Desde el sector de los dentistas, podrán volcarse argumentos basados en “formas de trabajo”, “técnicas”, “grados de confianza”…, sí, pero esos mismos argumentos son extrapolables a otras profesiones y, sin embargo, al final todo se simplifica en la existencia de una inicial cualificación suficiente de todos los profesionales que intervienen en el encargo, en el respeto a las decisiones de nuestro cliente sobre la elección y, finalmente, si creemos que dicha elección perjudicará nuestro trabajo, la posibilidad de negarnos frente al cliente de “trabajar” bajo esa sociedad impuesta.

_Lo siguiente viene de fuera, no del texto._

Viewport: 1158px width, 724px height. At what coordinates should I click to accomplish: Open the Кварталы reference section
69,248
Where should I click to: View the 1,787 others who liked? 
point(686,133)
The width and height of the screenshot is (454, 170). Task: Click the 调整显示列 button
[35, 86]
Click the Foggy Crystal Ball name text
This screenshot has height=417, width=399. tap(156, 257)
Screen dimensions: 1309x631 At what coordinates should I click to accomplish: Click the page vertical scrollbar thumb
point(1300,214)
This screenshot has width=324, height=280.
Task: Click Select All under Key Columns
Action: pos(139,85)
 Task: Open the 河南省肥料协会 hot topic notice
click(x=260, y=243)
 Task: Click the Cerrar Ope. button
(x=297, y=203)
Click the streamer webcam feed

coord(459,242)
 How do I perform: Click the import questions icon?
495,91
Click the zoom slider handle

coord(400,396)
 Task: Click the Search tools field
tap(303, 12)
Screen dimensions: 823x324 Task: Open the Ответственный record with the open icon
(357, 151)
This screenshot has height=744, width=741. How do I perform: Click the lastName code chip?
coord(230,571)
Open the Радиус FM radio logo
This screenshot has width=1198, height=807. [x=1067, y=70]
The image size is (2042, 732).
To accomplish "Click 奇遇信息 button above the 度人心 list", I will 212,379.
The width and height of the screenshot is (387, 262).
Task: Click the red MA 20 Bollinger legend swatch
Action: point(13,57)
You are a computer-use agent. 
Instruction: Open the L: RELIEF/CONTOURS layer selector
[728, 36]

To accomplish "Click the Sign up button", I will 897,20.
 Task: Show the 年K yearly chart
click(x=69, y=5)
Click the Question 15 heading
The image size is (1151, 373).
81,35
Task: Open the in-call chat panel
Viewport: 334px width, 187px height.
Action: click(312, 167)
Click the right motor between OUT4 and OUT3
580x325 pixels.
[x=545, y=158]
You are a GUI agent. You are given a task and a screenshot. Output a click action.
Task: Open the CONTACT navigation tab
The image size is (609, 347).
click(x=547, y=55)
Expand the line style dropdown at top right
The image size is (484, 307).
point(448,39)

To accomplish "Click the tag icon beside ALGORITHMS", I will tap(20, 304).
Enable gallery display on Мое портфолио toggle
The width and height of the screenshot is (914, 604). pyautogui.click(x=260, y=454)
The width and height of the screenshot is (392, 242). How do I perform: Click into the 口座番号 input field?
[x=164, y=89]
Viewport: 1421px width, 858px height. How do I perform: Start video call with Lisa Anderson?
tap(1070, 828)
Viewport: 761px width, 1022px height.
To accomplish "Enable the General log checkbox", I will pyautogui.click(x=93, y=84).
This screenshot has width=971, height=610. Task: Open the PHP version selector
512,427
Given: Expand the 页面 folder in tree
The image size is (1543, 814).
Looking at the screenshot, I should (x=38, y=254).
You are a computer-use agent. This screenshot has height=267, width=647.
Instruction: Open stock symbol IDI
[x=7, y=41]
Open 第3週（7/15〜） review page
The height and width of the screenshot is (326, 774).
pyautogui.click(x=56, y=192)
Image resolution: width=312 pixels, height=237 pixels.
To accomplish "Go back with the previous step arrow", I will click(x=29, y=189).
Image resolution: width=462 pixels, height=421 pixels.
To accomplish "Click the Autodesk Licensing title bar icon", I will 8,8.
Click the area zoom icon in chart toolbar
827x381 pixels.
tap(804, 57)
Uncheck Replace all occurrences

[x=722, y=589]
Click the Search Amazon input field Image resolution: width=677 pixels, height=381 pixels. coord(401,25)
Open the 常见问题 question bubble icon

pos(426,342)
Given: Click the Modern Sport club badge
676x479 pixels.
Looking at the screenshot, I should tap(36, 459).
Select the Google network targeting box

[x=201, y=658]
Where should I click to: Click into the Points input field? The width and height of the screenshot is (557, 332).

Respeto a las atribuciones que las leyes han otorgado a cada profesión, entender el ordenamiento en su conjunto (leyes y jurisprudencia de nuestro Alto Tribunal), sentido común y respeto a los principios de transparencia y libre competencia son los ingredientes que, personalmente, considero necesarios para salir del largo debate histórico y del reciente laberinto legal.

Esperemos que ambos colectivos reconozcan —en privado— los puntos débiles y fuertes de su posición así como los de la profesión con la que tienen que relacionarse para lograr el máximo avance profesional y económico y sobre todo la plena satisfacción del paciente.

Es, pues, una buena ocasión para tratar de abrir nuevas vías de diálogo que los obstinados y reiterados argumentos de unos y otros se han encargado de cerrar en el pasado.